Par Hatim Betioui
Si les négociations de 21 heures tenues le week-end dernier entre les États-Unis et l'Iran à Islamabad n'ont pas abouti à une percée diplomatique pour mettre fin à l'incertitude régnante dans la région du Golfe, ni à un arrêt final de la guerre États-Unis-Israël contre Téhéran, elles ont incité le président américain Donald Trump à menacer d'un blocus naval sur les ports iraniens pour empêcher les exportations de pétrole, tandis que l'Iran a menacé d'adopter une politique de la terre brûlée en visant tous les ports du Golfe.
À la lumière de ces développements, qui ont placé la région entre la pression économique américaine et les menaces iraniennes affectant la sécurité des pays du Golfe arabique, plusieurs scénarios restent sur la table, allant de l'escalade intense à la contention temporaire.

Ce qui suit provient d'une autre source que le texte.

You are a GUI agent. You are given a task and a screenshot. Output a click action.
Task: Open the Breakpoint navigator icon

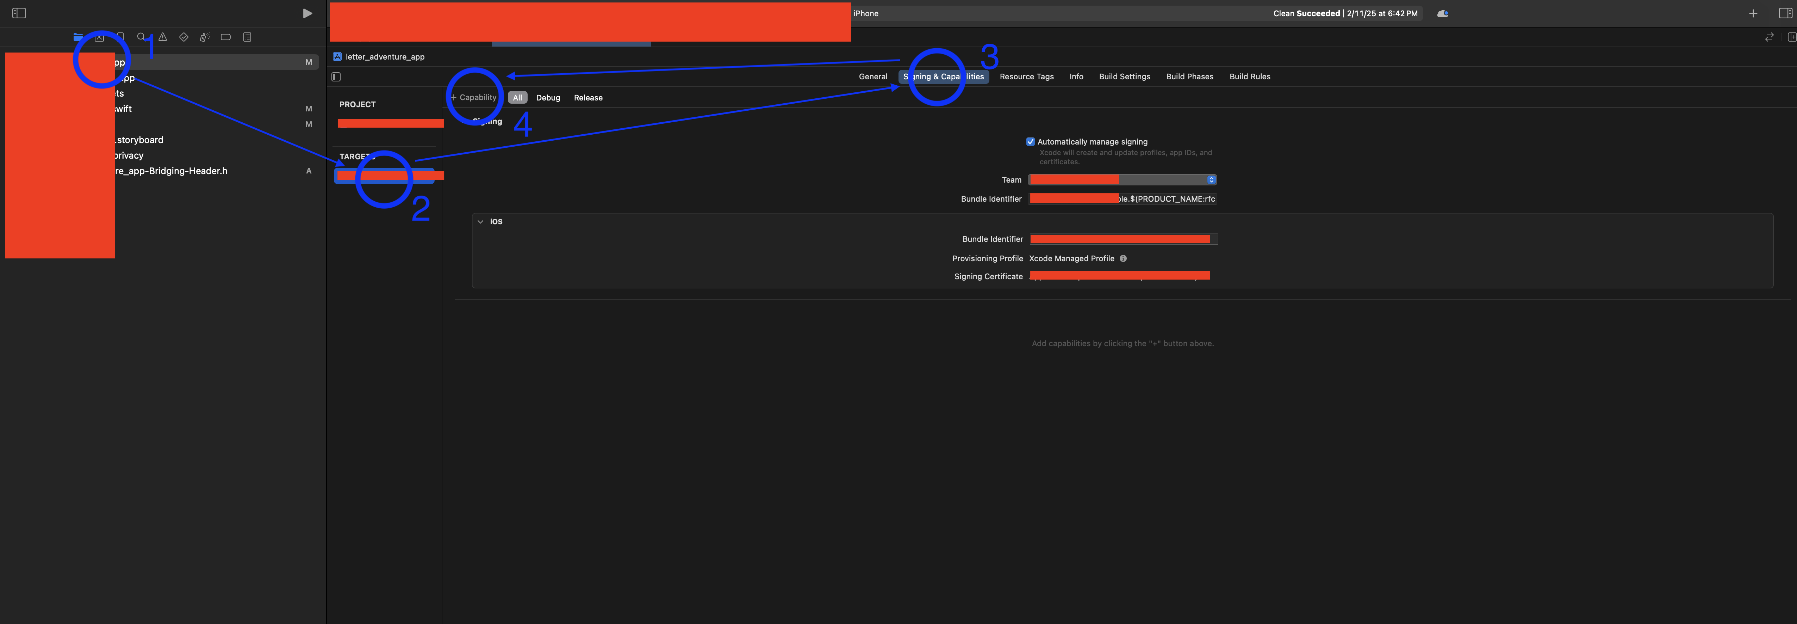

Le deuxième scénario implique de lancer une guerre économique étouffante sur l'Iran, principalement destinée à paralyser ses exportations et importations, tout en exerçant une pression sur les pays importateurs tels que la Chine et l'Inde, ce qui pourrait potentiellement pousser Téhéran à réagir indirectement via des réseaux de contrebande et une escalade limitée.
Le troisième et le plus dangereux scénario est le déclenchement d'une large confrontation militaire régionale, notamment si l'Iran cible les ports du Golfe et le Golfe d'Oman, et frappe des installations pétrolières dans la région, entraînant une intervention directe des États-Unis pour protéger leurs alliés, avec la possibilité de l'implication d'autres parties. Le résultat serait une forte hausse des prix mondiaux du pétrole et des perturbations significatives du commerce international.

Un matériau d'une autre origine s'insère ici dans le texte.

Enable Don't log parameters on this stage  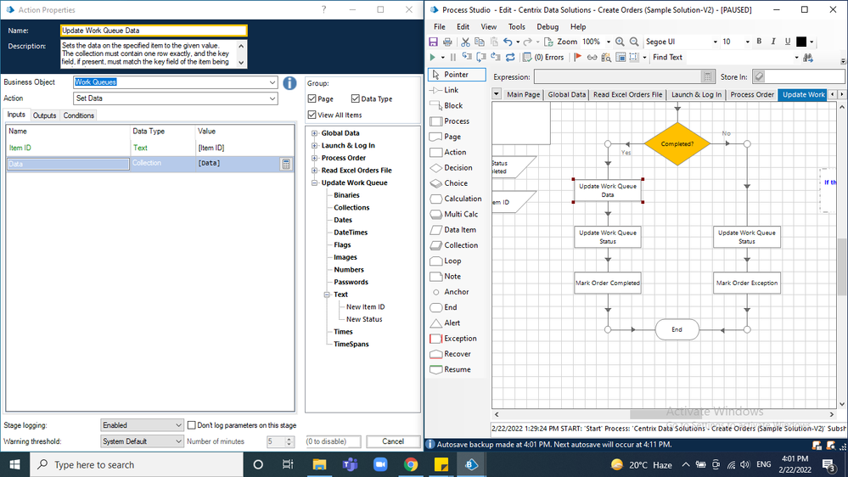pyautogui.click(x=191, y=425)
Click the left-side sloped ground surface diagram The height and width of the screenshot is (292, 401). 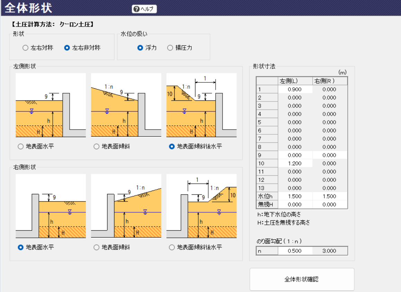[x=126, y=105]
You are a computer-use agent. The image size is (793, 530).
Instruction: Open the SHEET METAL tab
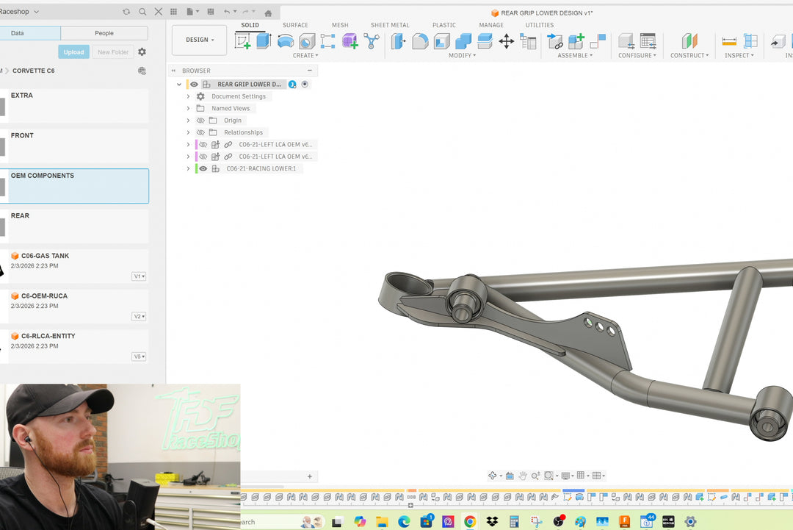(x=390, y=25)
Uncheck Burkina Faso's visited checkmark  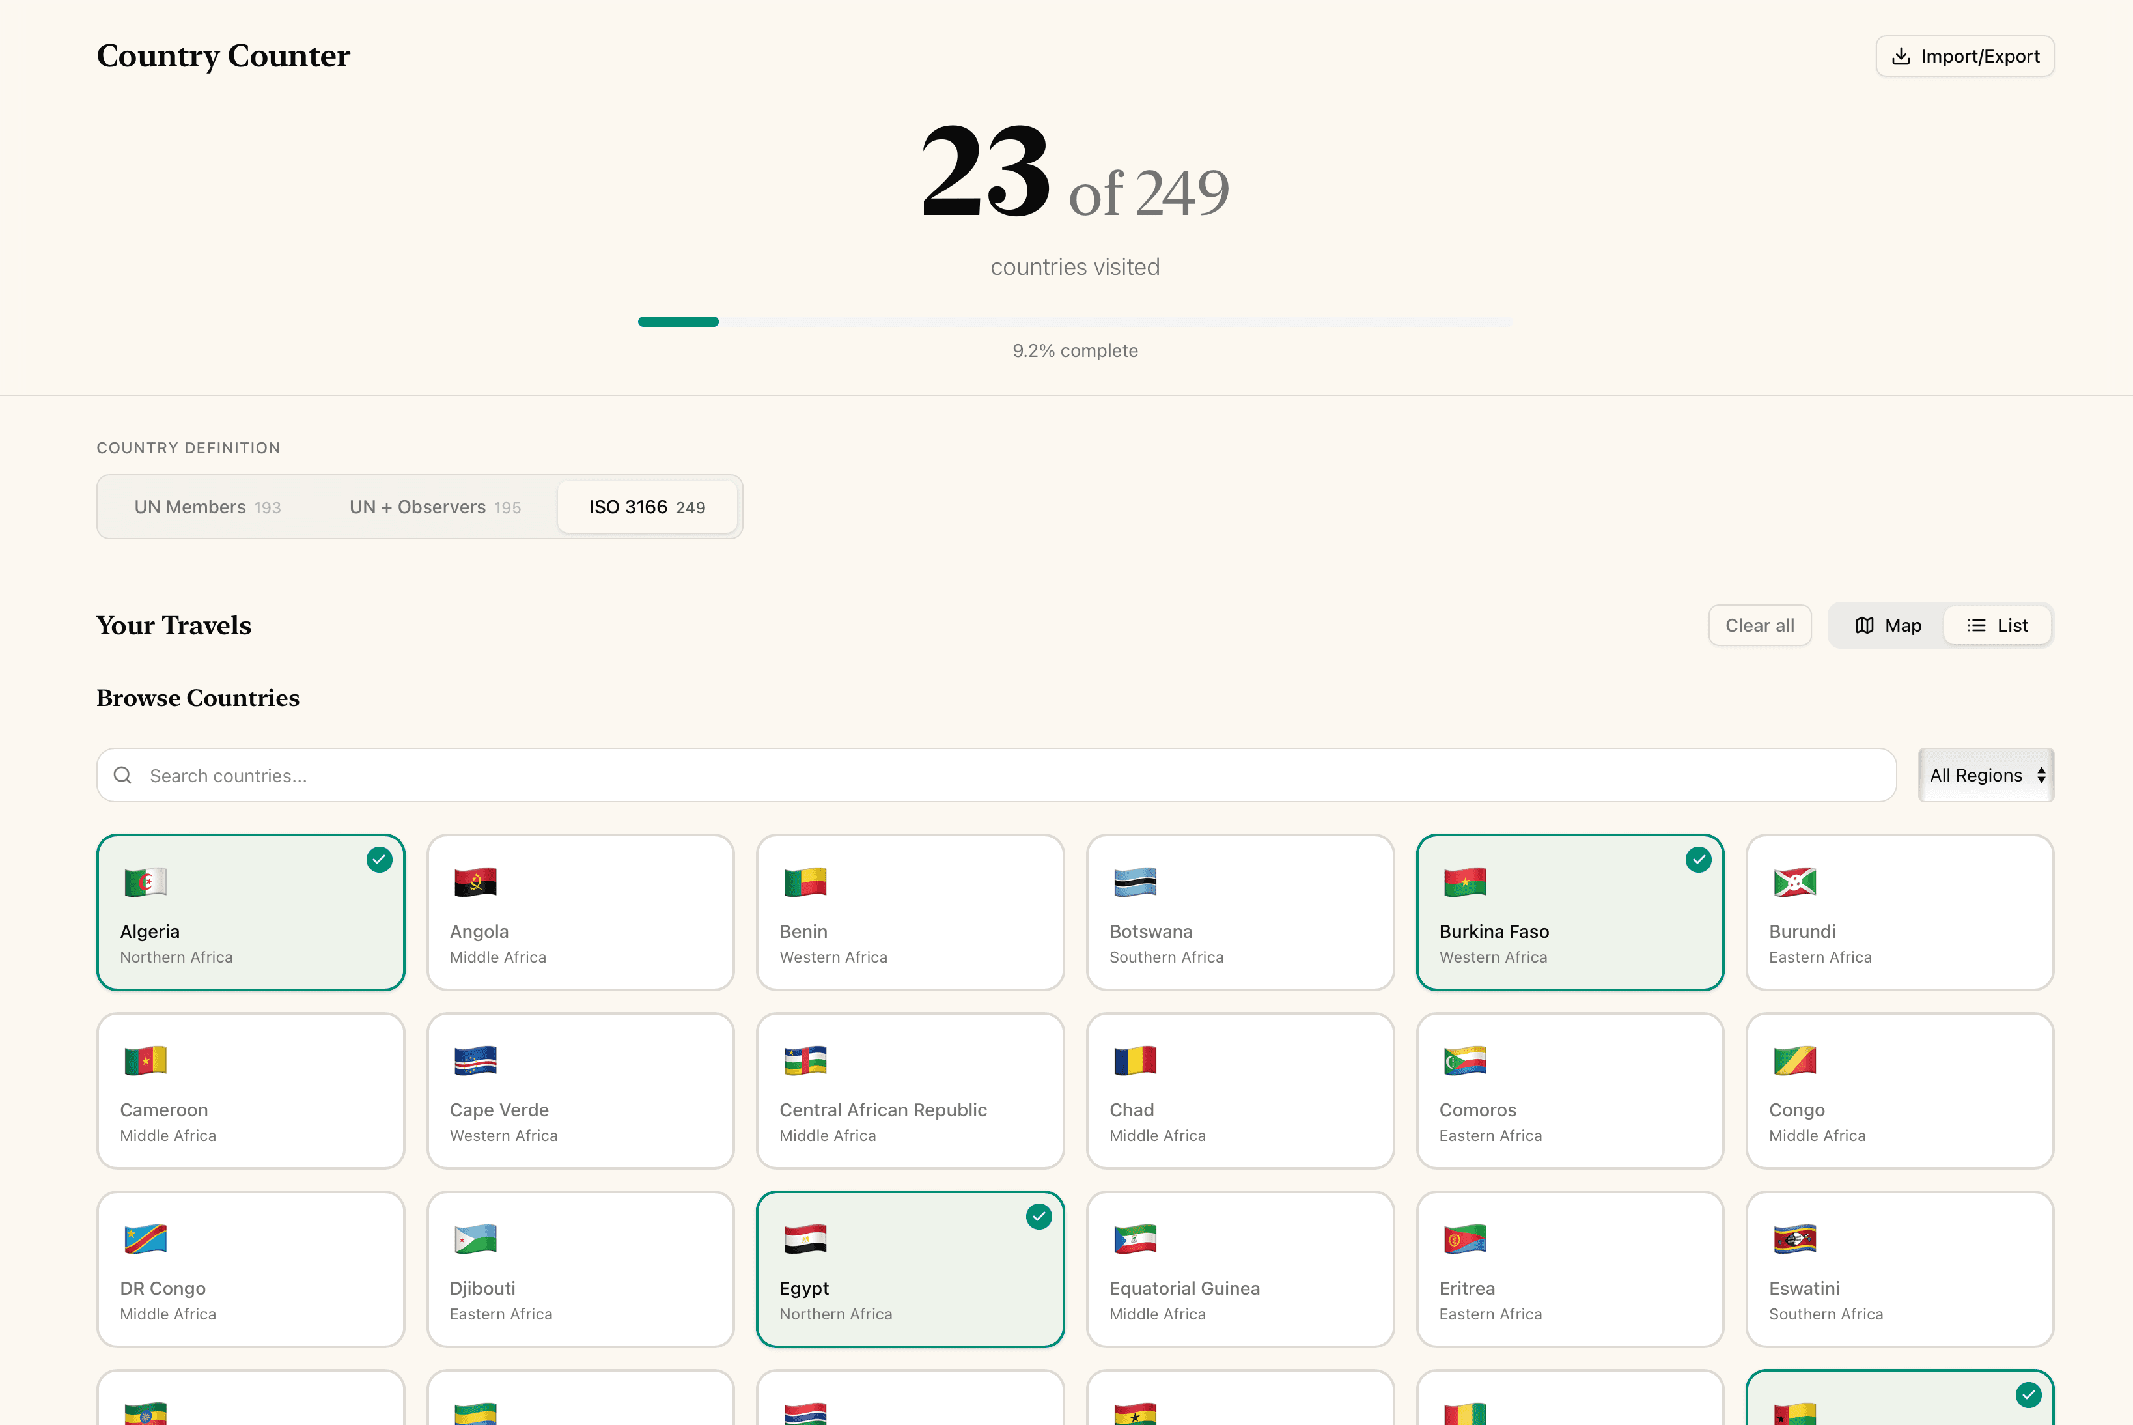click(1698, 860)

Le scénario le plus optimiste reste un retour aux négociations sous pression et la conclusion d'un accord intérimaire qui allégerait les sanctions contre l'Iran en échange de l'imposition de restrictions sur son programme nucléaire.
Bien que la logique suggère qu'aucune partie n'a intérêt à une guerre à grande échelle, une erreur de calcul pourrait encore y conduire, d'autant plus que le président Trump a menacé de reprendre les frappes si le blocus naval ne change pas le comportement de l'Iran.
Entre l'utilisation par Téhéran de la sécurité énergétique et de la navigation maritime comme moyen de dissuasion, et la dépendance de Washington sur les sanctions et la domination navale pour exercer une pression, la région reste sur le fil du rasoir — avec un mince espoir qu'aujourd'hui, jeudi, Washington et Téhéran puissent reprendre un nouveau cycle de négociations directes visant à mettre fin au conflit avant que ne expire la date limite de la trêve de deux semaines.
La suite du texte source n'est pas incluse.